German, States

German States Revolt Against €22.3 Billion Health Insurance Hole as Hospitals Brace for Cuts

10.06.2026 - 10:35:15 | boerse-global.de

Projected €22.3B deficit in statutory health insurance by 2027 leads all 16 states to threaten blocking savings package; hospitals face €5.1B funding loss.

A widening fiscal gap in Germany's statutory health insurance system has triggered a coordinated backlash from all 16 federal states, who are threatening to derail the government's planned savings package when the Bundesrat meets on Friday.

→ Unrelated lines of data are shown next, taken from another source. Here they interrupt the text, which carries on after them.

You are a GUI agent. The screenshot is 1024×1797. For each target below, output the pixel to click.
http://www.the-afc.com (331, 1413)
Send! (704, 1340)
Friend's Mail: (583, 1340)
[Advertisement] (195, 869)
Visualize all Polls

The projected deficit for the statutory health insurance (GKV) in 2027 now stands at €22.3 billion—€3.5 billion more than earlier estimates, according to fresh data from the Federal Health Ministry. The reason: first-quarter spending in 2026 jumped 7.8 percent, well above the 6.5 percent forecast that lawmakers had used to draft the GKV-Beitragssatzstabilisierungsgesetz (Contribution Rate Stabilisation Act).

That legislation, championed by Health Minister Nina Warken (CDU), is supposed to relieve the GKV of roughly €16.3 billion in 2027. But the numbers no longer add up, and state governments are demanding major changes—or a complete block.

Mecklenburg-Vorpommern's health minister, Stefanie Drese (SPD), announced a joint motion from all states aimed at either stopping the cuts wholesale or forcing substantial revisions. "The structural underfunding has become chronic," said a spokesperson for the GKV-Spitzenverband, the umbrella organisation of health insurers. The federal subsidy for Bürgergeld (basic income) recipients—€144 per person per month—covers only about one-third of actual medical costs, leaving a coverage gap of €12 billion for 2026 alone.

Hospital sector sounds alarm

The savings plan hits hospitals especially hard. Nationwide, clinics will lose €5.1 billion in public funding under the proposed package. The health committee of the Bundesrat warned of a sharp rise in insolvency risk. A central complaint: future tariff wage increases will have to be partly refinanced by the clinics themselves, a cost they say they cannot absorb.

Regional figures illustrate the scale:

  • Bavaria's hospital operators expect a combined deficit of €1.4 billion in 2027.
  • In Baden-Württemberg, the state hospital association forecasts annual losses of more than €600 million.
  • The German Red Cross warned of massive job cuts.

On Wednesday, during the Conference of Health Ministers in Hanover, thousands of clinic employees took to the streets. For Friday, numerous hospitals have announced symbolic closures of their main entrances to underscore the protest.

Doctor practices and nursing homes feel the squeeze

The wave of discontent is not confined to inpatient care. Across Germany on Wednesday, a large number of medical practices shut their doors—including most paediatric and youth health centres. Physician associations cautioned that patients will face longer waiting times and reduced services if the cuts proceed.

The draft law also reduces the fixed subsidy for dental prostheses from 60 percent to 50 percent for patients.

Criticism has come from the nursing sector as well. Schleswig-Holstein's Social Affairs Minister, Aminata Touré (Greens), pointed out that the reform offers no relief for residents' out-of-pocket co-payments. Instead, she argued, it would place additional financial burdens on the states.

Minister Warken defends the package as essential to stabilising contribution rates and preventing even steeper premium increases for the 73 million people covered by statutory insurance. But with all 16 states united against the current draft, the decisive question is whether Friday's Bundesrat vote will force a legislative re-write—or simply delay the inevitable.